Two radicals -- one of art and the other of politics -- are linked in this forceful portrait.  It is not known when Georges Clemenceau (1841-1929) met Manet; the future politician left for America as a newspaper correspondent in 1865, the year in which Manet first exhibited his shocking nude Olympia in Paris.  Following his return in 1869, Clemenceau entered the tumultuous French political world as a radical leftist.  Manet, who often painted his friends as themselves, seems to have sought out political figures around 1879, when he initiated this portrait of Clemenceau, who had visited his studio.  The rostrum at the bottom of the Kimbell painting was probably intended to indicate Clemenceau's incumbency at the time in the Chamber of Deputies.

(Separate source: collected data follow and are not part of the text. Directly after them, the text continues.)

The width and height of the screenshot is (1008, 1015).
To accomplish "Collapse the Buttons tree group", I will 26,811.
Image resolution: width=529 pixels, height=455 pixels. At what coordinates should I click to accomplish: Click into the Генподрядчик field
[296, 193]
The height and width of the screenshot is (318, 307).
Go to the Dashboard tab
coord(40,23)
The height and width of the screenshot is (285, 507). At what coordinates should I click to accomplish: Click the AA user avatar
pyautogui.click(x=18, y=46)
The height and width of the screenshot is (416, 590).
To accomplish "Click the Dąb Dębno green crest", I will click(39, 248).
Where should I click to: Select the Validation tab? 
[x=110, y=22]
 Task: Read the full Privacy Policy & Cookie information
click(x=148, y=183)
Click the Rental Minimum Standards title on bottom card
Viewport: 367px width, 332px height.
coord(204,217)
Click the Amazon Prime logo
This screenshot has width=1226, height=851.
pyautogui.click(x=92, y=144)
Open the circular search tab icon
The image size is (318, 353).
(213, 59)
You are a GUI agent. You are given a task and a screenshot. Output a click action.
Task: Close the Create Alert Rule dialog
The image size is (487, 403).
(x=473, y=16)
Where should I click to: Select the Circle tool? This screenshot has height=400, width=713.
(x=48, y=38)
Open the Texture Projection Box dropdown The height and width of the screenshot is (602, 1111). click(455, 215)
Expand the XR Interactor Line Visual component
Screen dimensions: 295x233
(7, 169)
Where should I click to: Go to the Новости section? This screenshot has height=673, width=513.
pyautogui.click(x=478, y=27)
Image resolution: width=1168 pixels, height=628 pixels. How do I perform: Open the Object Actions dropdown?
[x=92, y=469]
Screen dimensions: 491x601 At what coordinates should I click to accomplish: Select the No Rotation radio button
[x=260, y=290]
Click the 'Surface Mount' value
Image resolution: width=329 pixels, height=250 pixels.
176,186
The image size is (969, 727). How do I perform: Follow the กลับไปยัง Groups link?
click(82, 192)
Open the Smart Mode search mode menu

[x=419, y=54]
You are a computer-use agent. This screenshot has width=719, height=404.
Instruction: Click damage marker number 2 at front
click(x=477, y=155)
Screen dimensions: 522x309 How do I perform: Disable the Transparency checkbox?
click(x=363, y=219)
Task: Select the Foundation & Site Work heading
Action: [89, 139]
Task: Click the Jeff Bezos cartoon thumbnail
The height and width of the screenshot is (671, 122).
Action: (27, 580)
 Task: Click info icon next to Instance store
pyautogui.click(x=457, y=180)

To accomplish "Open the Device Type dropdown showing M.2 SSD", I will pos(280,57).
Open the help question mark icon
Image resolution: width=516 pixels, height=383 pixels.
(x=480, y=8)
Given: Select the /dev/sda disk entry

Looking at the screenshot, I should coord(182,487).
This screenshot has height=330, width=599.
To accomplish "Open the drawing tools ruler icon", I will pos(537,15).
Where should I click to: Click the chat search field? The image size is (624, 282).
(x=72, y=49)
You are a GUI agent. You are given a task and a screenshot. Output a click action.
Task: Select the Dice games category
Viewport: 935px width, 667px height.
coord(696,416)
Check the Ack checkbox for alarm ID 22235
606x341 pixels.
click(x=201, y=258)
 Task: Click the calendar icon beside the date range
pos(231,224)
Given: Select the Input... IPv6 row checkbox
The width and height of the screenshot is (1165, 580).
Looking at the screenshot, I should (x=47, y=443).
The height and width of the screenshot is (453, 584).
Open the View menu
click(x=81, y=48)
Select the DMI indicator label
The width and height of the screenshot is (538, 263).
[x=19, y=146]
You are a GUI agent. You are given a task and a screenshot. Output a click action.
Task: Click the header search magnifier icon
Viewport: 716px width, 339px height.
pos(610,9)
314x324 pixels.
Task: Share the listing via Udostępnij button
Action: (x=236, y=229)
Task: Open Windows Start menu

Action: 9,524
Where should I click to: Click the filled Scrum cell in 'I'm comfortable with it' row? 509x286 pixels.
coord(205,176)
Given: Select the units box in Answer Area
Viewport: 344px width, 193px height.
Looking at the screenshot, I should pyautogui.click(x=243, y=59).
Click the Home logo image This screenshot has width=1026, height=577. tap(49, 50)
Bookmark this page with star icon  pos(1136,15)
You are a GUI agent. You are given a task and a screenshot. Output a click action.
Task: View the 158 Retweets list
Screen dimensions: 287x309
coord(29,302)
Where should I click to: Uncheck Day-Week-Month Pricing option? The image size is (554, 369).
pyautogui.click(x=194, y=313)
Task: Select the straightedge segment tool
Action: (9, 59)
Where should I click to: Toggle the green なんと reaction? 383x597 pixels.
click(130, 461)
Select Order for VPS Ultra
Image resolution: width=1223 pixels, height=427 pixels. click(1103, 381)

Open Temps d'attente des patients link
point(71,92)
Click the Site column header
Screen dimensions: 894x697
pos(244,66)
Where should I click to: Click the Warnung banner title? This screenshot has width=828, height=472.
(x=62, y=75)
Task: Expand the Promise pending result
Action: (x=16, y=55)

    "Manet typically exasperated models with his insatiable need to revise, and he never finished the portrait of Clemenceau, begun on two different canvases of identical size.  Closely related photographs of Clemenceau, found among the papers of both artist and sitter, suggest that the deputy was seldom available to pose in person.
    "Manet's widow gave both incompletely realized portraits to the politician as keepsakes.  Later, in 1905, Clemenceau sold one of the versions to an American collector, Louisine Havemeyer of New York, who later gave the painting to France; shortly afterwards he sold the other (now the Kimbell version) to the Parisian dealer Ambroise Vollard.  When he became prime minister of France in 1906, Clemenceau ordered Manet's Olympia to be transferred to the Louvre, thus granting old master status to the controversial painter of modern life."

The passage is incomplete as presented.